* Exercise prompt
There is one span to output from the data below: the lines starting at the line with "Бориспільський район (541, 67)" and ending at the line with "[Frontera Cabernet Sauvignon] (277, 1431)". Output it exactly, ends included, nothing more.

─── Exercise input ───

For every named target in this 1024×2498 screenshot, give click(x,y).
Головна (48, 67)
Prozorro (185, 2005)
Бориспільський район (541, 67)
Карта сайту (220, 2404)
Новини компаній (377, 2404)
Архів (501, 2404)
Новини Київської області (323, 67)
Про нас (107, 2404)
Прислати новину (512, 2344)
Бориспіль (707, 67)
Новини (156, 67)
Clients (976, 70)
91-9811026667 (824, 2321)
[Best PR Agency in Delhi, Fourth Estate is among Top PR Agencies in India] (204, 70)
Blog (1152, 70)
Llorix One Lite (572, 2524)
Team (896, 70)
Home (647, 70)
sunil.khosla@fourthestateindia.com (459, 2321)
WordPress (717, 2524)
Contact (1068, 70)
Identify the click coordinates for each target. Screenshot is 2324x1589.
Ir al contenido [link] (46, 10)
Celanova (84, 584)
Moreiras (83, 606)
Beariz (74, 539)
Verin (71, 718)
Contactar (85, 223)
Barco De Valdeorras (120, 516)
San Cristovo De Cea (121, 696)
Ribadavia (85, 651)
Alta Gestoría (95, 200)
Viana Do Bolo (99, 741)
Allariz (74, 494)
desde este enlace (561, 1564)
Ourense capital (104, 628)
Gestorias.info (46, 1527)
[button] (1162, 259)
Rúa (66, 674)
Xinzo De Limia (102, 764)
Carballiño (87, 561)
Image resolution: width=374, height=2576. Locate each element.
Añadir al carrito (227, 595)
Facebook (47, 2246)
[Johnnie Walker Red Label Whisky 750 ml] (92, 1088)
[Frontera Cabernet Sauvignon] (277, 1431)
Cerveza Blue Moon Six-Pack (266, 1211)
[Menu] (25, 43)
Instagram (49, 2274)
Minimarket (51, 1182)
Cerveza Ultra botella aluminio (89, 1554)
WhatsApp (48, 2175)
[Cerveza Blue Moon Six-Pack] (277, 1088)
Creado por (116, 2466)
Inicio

───

* Solution to this task
Бориспільський район (541, 67)
Карта сайту (220, 2404)
Новини компаній (377, 2404)
Архів (501, 2404)
Новини Київської області (323, 67)
Про нас (107, 2404)
Прислати новину (512, 2344)
Бориспіль (707, 67)
Новини (156, 67)
Clients (976, 70)
91-9811026667 (824, 2321)
[Best PR Agency in Delhi, Fourth Estate is among Top PR Agencies in India] (204, 70)
Blog (1152, 70)
Llorix One Lite (572, 2524)
Team (896, 70)
Home (647, 70)
sunil.khosla@fourthestateindia.com (459, 2321)
WordPress (717, 2524)
Contact (1068, 70)
Identify the click coordinates for each target. Screenshot is 2324x1589.
Ir al contenido [link] (46, 10)
Celanova (84, 584)
Moreiras (83, 606)
Beariz (74, 539)
Verin (71, 718)
Contactar (85, 223)
Barco De Valdeorras (120, 516)
San Cristovo De Cea (121, 696)
Ribadavia (85, 651)
Alta Gestoría (95, 200)
Viana Do Bolo (99, 741)
Allariz (74, 494)
desde este enlace (561, 1564)
Ourense capital (104, 628)
Gestorias.info (46, 1527)
[button] (1162, 259)
Rúa (66, 674)
Xinzo De Limia (102, 764)
Carballiño (87, 561)
Image resolution: width=374, height=2576. Locate each element.
Añadir al carrito (227, 595)
Facebook (47, 2246)
[Johnnie Walker Red Label Whisky 750 ml] (92, 1088)
[Frontera Cabernet Sauvignon] (277, 1431)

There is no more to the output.